--- Excerpted data ---
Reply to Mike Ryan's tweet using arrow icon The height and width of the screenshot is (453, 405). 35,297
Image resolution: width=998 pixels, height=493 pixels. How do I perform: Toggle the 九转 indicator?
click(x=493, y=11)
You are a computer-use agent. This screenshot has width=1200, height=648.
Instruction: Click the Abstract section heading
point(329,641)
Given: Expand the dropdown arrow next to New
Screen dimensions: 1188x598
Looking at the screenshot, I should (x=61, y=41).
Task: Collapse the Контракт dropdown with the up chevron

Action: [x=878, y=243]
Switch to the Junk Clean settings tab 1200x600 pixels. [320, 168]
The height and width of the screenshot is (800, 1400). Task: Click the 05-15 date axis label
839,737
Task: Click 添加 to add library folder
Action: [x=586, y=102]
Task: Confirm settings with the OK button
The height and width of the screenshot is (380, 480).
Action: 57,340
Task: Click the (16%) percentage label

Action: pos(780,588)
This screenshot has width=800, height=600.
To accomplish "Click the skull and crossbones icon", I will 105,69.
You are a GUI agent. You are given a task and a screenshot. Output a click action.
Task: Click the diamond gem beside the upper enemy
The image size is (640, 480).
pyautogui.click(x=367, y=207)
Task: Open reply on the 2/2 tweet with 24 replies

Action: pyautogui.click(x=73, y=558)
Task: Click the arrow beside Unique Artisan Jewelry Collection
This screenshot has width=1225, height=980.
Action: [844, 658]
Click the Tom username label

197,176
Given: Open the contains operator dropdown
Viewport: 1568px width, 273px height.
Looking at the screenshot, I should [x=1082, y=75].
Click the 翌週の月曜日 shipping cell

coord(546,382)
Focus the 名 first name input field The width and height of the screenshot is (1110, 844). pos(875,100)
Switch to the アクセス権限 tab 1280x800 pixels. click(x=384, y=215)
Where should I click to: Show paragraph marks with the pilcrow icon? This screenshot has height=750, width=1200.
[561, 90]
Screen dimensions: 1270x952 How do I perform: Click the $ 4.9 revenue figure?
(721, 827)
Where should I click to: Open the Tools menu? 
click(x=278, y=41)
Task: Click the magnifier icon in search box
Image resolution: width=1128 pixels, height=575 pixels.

--- Goal of the exercise ---
Print exactly the lines from the one containing "The height and width of the screenshot is (800, 1400)." through the last line of the records above, both included.

--- Written reply ---
The height and width of the screenshot is (800, 1400). Task: Click the 05-15 date axis label
839,737
Task: Click 添加 to add library folder
Action: [x=586, y=102]
Task: Confirm settings with the OK button
The height and width of the screenshot is (380, 480).
Action: 57,340
Task: Click the (16%) percentage label

Action: pos(780,588)
This screenshot has width=800, height=600.
To accomplish "Click the skull and crossbones icon", I will 105,69.
You are a GUI agent. You are given a task and a screenshot. Output a click action.
Task: Click the diamond gem beside the upper enemy
The image size is (640, 480).
pyautogui.click(x=367, y=207)
Task: Open reply on the 2/2 tweet with 24 replies

Action: pyautogui.click(x=73, y=558)
Task: Click the arrow beside Unique Artisan Jewelry Collection
This screenshot has width=1225, height=980.
Action: [844, 658]
Click the Tom username label

197,176
Given: Open the contains operator dropdown
Viewport: 1568px width, 273px height.
Looking at the screenshot, I should [x=1082, y=75].
Click the 翌週の月曜日 shipping cell

coord(546,382)
Focus the 名 first name input field The width and height of the screenshot is (1110, 844). pos(875,100)
Switch to the アクセス権限 tab 1280x800 pixels. click(x=384, y=215)
Where should I click to: Show paragraph marks with the pilcrow icon? This screenshot has height=750, width=1200.
[561, 90]
Screen dimensions: 1270x952 How do I perform: Click the $ 4.9 revenue figure?
(721, 827)
Where should I click to: Open the Tools menu? 
click(x=278, y=41)
Task: Click the magnifier icon in search box
Image resolution: width=1128 pixels, height=575 pixels.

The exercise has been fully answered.